Talking Wikidata: Communication patterns and their impact on community engagement in collaborative knowledge graphs
Elisavet Koutsiana, Ioannis Reklos, Kholoud Saad Alghamdi, Nitisha Jain, Albert Meroño-Peñuela, Elena Simperl
TL;DR
This study analyzes Wikidata's editor interactions to understand long-term community engagement in a large-scale collaborative knowledge graph. Using a mixed-methods pipeline that combines network analysis, graph embeddings, and text embeddings, the authors show that Wikidata discussions form a small-world, inclusive network whose dynamics are shaped by both topology and discourse content. The results reveal that editor account age and discussion content strongly influence sustained participation, while editor roles and access levels are less predictive. Based on these findings, the authors propose concrete recommendations—including guidance for discussions, post-monitoring systems, mentoring, and templates—that can enhance engagement, sustainability, and knowledge quality in Wikidata and other semantic web communities.
Abstract
We study collaboration patterns of Wikidata, one of the world's largest open source collaborative knowledge graph (KG) communities.
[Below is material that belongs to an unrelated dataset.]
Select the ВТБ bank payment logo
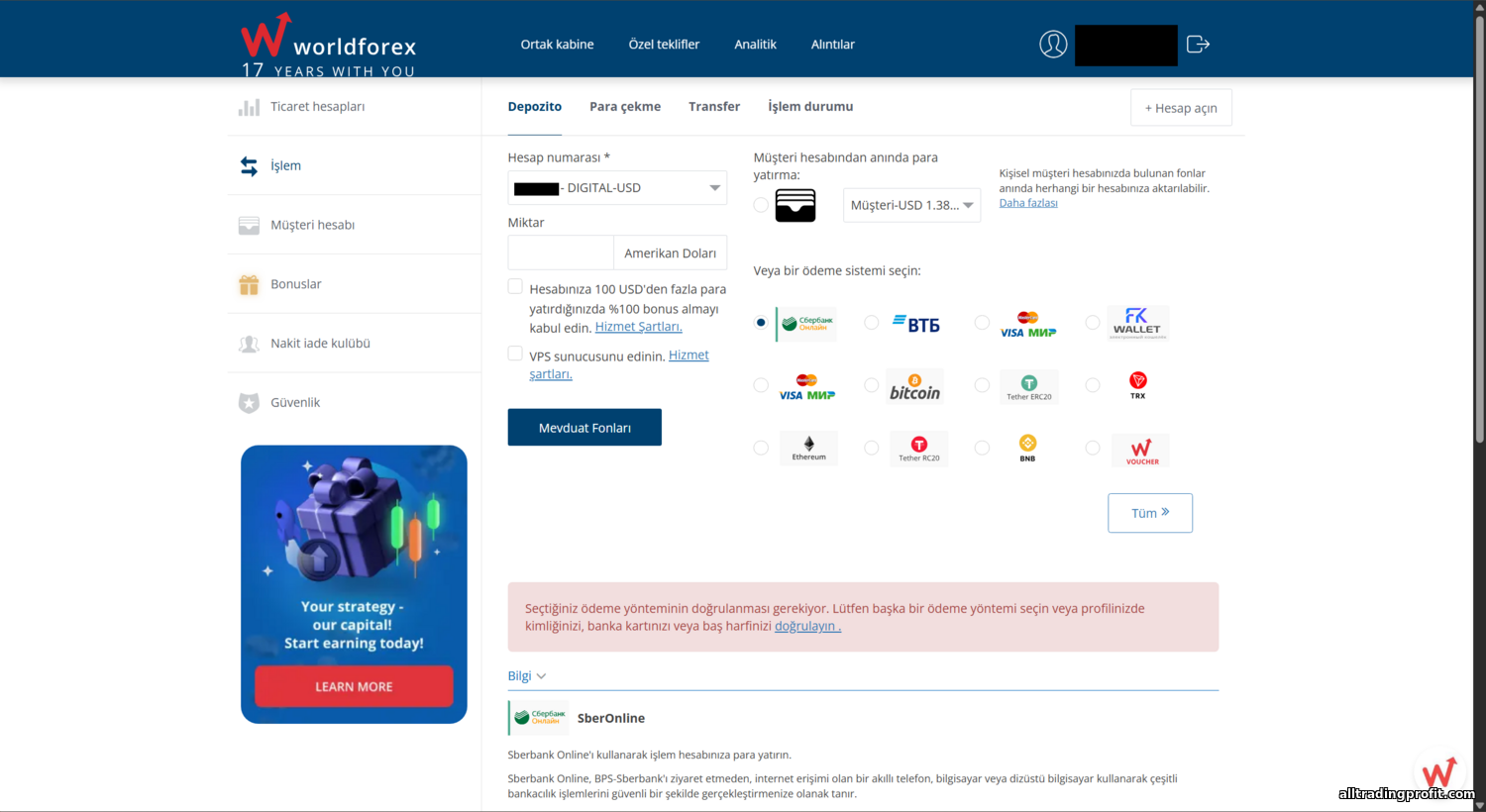coord(916,324)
Collaborative KG communities, play a key role in structuring machine-readable knowledge to support AI systems like conversational agents. However, these communities face challenges related to long-term member engagement, as a small subset of contributors often is responsible for the majority of contributions and decision-making. While prior research has explored contributors' roles and lifespans, discussions within collaborative KG communities remain understudied. To fill this gap, we investigated the behavioural patterns of contributors and factors affecting their communication and participation. We analysed all the discussions on Wikidata using a mixed methods approach, including statistical tests, network analysis, and text and graph embedding representations. Our findings reveal that the interactions between Wikidata editors form a small world network, resilient to dropouts and inclusive, where both the network topology and discussion content influence the continuity of conversations. Furthermore, the account age of Wikidata members and their conversations are significant factors in their long-term engagement with the project. Our observations and recommendations can benefit the Wikidata and semantic web communities, providing guidance on how to improve collaborative environments for sustainability, growth, and quality.